Style: Blended Mixed Fermentation Hoppy Farmhouse Ale
From: Newcastle/Portland, ME
Brewery’s Note: “Crossfade is a blend of hop-forward saisons. The presence of wild yeasts increase the complexity and longevity of this blonde farmhouse ale.”
This bottle pours out a frothy, radiant yellow with chalky highlights. A head of sudsy, eggshell white that dwindles to a soapy cap. The beer’s body is clear and clean with a definite haze. This glass looks like a beautiful cup of farmhouse ale. Lacing is slick and sudsy with nice strands braking off from full sheets in lovely tentacles. On the nose, the beer smells of beautiful citrus with subtle loam, slight cheese rind, and damp mushrooms.
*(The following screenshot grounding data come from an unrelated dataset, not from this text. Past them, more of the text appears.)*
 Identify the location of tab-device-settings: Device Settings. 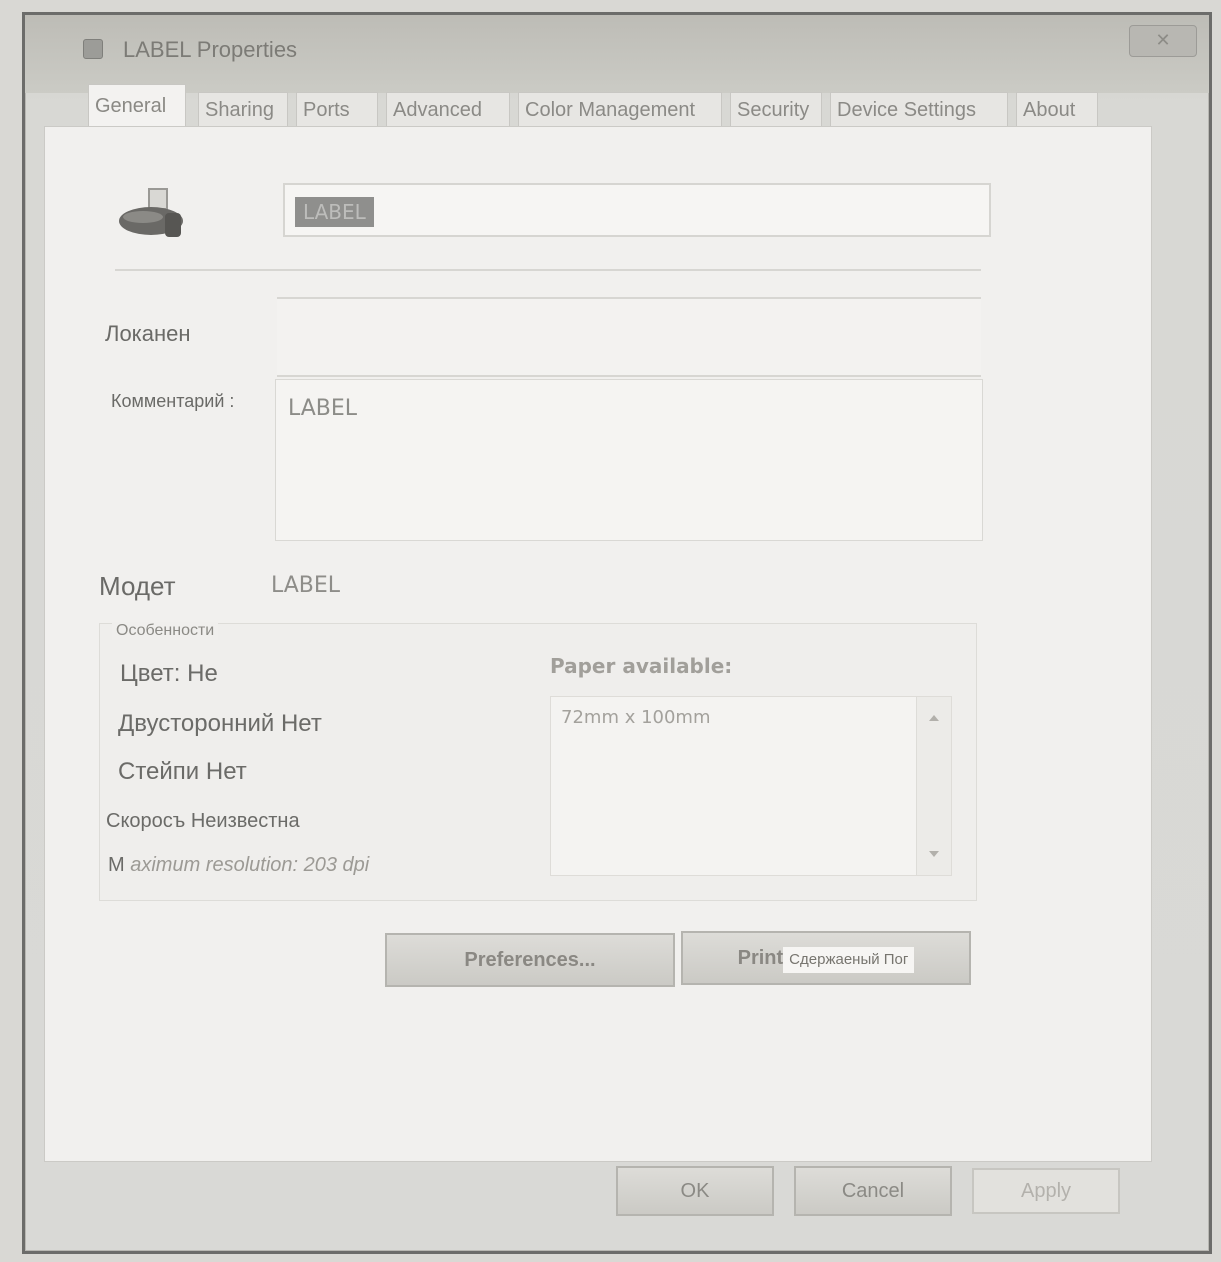
(919, 109).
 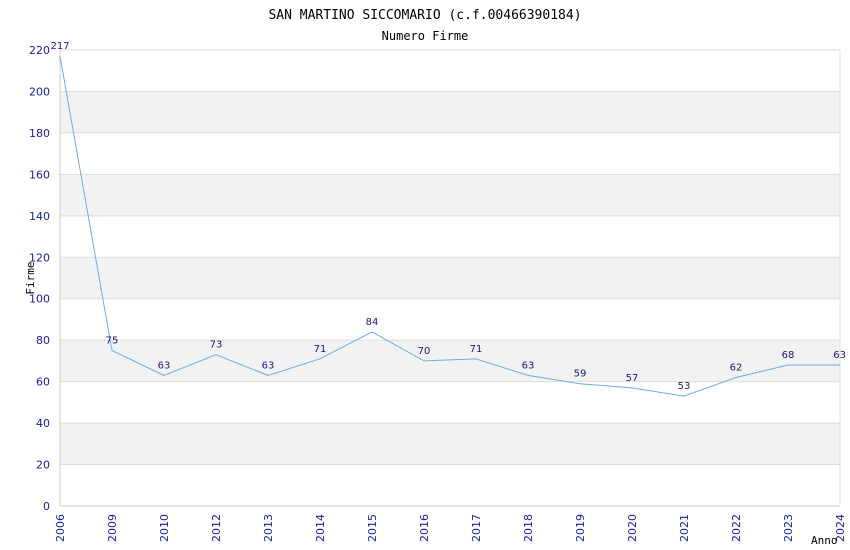 What do you see at coordinates (424, 352) in the screenshot?
I see `data-label: 70` at bounding box center [424, 352].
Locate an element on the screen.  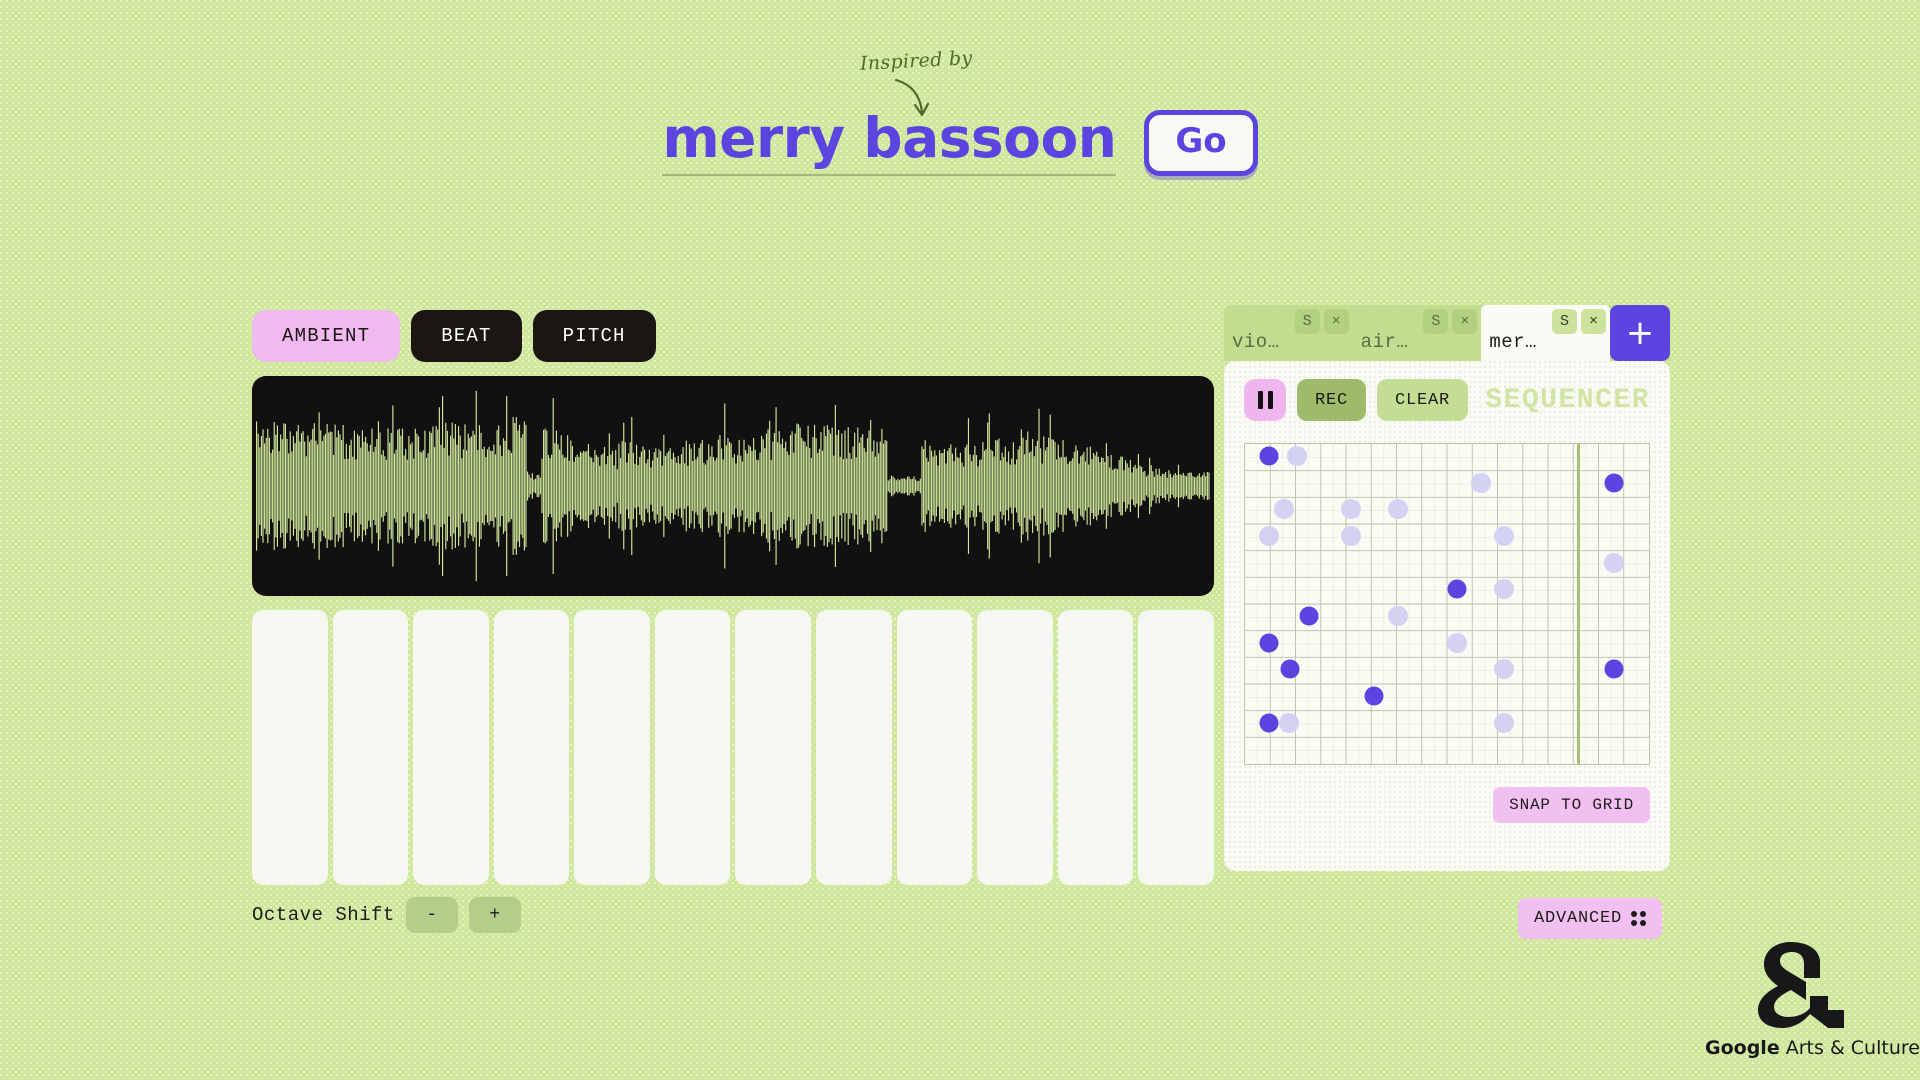
grid-dots-icon is located at coordinates (1639, 918).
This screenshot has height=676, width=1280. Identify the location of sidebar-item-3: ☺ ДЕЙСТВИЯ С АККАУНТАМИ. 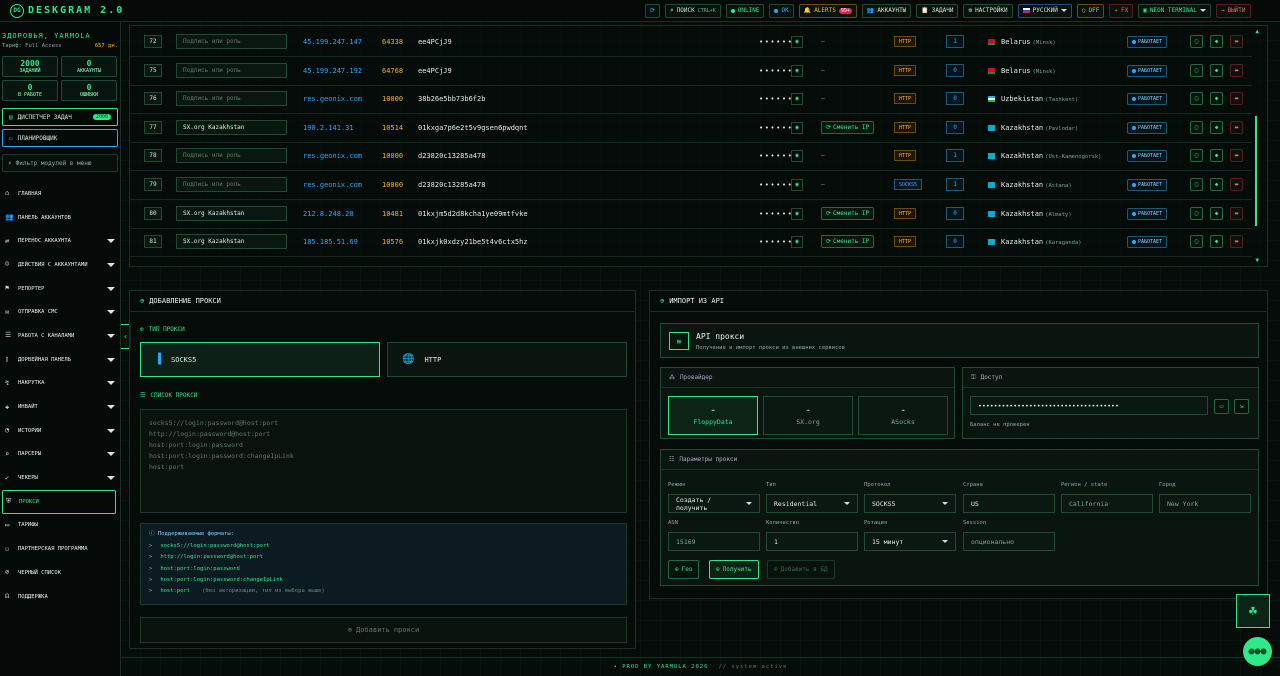
(60, 265).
Hay blends with healthy doses of lemon and tangerine, slight herbal spice, and a little bit of pine. Faint cider, lemongrass, warm bready malts open slowly as the glass sits. On the tongue, the beer tastes citrus sweet, and with a touch of bread and oak sugar. The citrus gives a faint touch of acidity that moves in between the sweet citrus, but bitterness moves in beautifully on the close with a great blend of herb with bitter citrus and just a touch of tannic oak and tea bitterness. The bitterness builds beautifully, interplaying with the slight acidity and sweetness, slowly growing to a dry, piney finish. The taste starts like a dry-hopped sour, fruit juice with slight mango and lemon juice, but then it slowly falls herbal and piney with big pith and citrus. As it warms, the oak and fungal funk build to lovely levels. It starts funky, dry-hopped sour citrus and tropical fruit forward, but then really builds beautiful bitterness into a drying and tasty finish. It’s like a true IPA finish, yet with a more old world, herbal bent. On the mouth, the beer feels on the thinner side of medium bodied with a middling carb that gives lovely effervescences and a snap of bitterness that builds to almost resinous on the finish, leaving a sticky sheen on the tongue. Spittle is pouring over the tongue as the beer finishes, yet the mouth grows dry despite the torrent of spittle. Overall, this beer is a beautiful hoppy convergence of barrel-aged farmhouse ales, dry-hopped sours, and an IPA finish. In many ways, this feels like a hoppier evolution of Etoile Du Maine. It’s definitely more hop forward, but with that same nice barrel nuance that really builds long-lasting complexity into the sip. Oxbow has been doing funky things in the woods for 5 years now, and this is a beautiful continuation of their ever rising claims to fame. This is delicious, and despite the half year of age, those hops are still bright and wonderful in the mouth, meshing bitters and citrus and all the yum.